Provide an exact copy of the lines from the beginning of the records through the line that includes "Retry all files", and of no others.

§ Data in this exercise:

┄┄┄┄┄┄┄┄┄┄

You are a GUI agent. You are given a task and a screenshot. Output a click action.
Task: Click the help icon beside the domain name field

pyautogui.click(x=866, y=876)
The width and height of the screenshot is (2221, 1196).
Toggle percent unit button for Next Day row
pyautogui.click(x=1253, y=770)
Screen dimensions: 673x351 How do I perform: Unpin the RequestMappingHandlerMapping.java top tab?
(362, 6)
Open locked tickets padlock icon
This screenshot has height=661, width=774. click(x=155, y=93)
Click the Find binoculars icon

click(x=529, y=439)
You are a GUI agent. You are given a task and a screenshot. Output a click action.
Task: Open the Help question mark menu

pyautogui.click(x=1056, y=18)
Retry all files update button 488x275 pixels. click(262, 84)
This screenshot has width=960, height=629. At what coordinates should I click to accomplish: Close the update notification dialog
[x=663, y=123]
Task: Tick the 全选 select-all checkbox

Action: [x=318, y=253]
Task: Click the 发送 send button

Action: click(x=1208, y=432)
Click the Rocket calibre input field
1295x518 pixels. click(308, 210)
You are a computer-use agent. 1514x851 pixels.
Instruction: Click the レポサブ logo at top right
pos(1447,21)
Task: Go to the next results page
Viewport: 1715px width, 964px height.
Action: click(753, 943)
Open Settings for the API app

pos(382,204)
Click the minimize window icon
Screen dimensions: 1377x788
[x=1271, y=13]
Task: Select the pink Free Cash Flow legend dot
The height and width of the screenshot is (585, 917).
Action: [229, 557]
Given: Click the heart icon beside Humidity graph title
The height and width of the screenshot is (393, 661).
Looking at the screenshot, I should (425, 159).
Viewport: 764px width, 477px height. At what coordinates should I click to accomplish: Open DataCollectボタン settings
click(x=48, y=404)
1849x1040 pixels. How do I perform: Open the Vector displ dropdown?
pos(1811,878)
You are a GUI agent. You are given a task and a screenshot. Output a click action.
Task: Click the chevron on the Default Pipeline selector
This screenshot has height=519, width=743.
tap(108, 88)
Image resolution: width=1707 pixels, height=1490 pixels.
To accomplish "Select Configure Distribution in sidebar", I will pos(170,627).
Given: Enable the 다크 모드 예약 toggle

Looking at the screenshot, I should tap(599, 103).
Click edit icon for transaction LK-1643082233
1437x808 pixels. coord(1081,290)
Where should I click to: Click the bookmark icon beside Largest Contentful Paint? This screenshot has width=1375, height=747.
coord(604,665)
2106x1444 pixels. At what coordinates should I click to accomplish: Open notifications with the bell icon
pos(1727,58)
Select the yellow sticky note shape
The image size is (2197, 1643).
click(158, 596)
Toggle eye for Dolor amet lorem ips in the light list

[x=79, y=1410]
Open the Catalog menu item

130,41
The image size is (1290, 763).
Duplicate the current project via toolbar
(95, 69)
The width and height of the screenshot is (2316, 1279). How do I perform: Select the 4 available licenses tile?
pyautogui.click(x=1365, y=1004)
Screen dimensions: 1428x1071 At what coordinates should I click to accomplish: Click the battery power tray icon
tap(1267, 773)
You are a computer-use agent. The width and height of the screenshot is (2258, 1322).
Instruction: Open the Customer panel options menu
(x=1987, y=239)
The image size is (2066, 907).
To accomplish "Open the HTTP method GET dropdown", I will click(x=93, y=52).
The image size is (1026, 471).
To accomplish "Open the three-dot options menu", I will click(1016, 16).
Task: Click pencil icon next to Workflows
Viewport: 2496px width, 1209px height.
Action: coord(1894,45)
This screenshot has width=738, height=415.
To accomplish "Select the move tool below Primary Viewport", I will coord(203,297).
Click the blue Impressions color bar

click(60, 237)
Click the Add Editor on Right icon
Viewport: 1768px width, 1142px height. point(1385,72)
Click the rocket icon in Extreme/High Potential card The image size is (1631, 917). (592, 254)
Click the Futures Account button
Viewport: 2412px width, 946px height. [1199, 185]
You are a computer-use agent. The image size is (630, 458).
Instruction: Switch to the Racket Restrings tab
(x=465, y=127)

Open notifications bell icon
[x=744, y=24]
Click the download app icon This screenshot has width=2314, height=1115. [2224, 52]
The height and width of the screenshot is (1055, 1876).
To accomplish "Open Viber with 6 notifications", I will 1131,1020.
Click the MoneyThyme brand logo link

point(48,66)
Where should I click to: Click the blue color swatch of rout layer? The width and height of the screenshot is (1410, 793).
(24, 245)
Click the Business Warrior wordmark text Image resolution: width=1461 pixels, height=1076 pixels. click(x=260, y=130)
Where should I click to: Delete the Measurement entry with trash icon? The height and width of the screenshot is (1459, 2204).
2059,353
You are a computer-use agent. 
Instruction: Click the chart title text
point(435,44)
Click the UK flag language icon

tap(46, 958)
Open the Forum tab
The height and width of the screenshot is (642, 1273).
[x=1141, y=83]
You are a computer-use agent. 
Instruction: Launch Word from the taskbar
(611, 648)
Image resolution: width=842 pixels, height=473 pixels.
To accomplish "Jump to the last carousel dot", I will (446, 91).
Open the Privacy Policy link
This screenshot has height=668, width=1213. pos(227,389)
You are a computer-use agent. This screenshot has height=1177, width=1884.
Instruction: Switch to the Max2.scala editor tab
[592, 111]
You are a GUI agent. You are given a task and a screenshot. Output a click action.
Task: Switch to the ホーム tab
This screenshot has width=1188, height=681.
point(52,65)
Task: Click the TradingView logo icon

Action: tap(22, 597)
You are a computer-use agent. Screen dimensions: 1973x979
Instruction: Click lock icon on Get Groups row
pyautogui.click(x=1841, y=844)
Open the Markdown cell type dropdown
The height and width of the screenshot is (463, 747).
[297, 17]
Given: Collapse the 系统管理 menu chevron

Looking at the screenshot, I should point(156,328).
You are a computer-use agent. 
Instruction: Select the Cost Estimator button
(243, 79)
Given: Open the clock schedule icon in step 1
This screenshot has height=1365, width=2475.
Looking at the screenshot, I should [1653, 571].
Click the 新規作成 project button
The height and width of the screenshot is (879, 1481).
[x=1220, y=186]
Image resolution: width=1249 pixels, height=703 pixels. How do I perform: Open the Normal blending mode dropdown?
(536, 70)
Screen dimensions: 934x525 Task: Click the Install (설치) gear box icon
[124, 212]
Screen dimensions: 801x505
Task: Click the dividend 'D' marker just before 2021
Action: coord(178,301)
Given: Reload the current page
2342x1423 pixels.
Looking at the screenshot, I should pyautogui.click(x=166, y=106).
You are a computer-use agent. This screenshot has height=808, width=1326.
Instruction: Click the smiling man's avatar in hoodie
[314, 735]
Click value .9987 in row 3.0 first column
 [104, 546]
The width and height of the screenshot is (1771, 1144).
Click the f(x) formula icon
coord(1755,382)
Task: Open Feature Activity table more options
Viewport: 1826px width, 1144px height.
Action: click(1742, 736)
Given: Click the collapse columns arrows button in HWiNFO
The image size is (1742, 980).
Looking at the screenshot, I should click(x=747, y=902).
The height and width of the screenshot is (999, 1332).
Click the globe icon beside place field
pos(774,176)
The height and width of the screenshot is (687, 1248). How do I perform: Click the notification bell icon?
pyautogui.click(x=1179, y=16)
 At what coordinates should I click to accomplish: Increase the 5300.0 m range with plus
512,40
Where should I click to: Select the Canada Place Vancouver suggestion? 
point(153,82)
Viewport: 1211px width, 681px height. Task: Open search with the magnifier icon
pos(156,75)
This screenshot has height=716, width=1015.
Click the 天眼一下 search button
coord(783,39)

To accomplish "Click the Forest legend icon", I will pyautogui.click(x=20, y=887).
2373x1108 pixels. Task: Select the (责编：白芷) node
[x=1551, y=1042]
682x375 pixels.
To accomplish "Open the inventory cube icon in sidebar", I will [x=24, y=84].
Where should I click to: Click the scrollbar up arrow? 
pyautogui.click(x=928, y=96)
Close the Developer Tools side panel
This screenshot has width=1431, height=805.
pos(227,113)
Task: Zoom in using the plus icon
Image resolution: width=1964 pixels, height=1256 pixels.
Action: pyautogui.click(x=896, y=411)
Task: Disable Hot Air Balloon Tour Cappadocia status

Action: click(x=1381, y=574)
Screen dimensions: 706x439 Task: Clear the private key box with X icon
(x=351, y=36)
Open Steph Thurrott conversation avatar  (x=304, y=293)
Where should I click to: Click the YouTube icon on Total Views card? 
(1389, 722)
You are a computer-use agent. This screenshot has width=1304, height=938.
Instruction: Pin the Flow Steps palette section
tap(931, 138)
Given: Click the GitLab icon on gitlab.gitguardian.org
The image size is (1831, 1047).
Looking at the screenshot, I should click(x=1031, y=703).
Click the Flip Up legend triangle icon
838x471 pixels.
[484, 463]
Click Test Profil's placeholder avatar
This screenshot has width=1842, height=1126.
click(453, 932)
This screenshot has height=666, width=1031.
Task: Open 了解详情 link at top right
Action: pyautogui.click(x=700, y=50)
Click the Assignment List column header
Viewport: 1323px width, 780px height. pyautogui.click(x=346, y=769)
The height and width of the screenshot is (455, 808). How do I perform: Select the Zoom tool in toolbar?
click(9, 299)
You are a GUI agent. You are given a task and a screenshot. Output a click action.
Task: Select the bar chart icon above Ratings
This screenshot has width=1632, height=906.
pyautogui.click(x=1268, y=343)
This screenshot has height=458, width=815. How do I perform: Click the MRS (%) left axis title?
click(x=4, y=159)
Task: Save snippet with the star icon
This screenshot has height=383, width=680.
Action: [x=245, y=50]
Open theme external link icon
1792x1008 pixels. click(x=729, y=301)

┄┄┄┄┄┄┄┄┄┄

§ Output:
You are a GUI agent. You are given a task and a screenshot. Output a click action.
Task: Click the help icon beside the domain name field

pyautogui.click(x=866, y=876)
The width and height of the screenshot is (2221, 1196).
Toggle percent unit button for Next Day row
pyautogui.click(x=1253, y=770)
Screen dimensions: 673x351 How do I perform: Unpin the RequestMappingHandlerMapping.java top tab?
(362, 6)
Open locked tickets padlock icon
This screenshot has height=661, width=774. click(x=155, y=93)
Click the Find binoculars icon

click(x=529, y=439)
You are a GUI agent. You are given a task and a screenshot. Output a click action.
Task: Open the Help question mark menu

pyautogui.click(x=1056, y=18)
Retry all files update button 488x275 pixels. click(262, 84)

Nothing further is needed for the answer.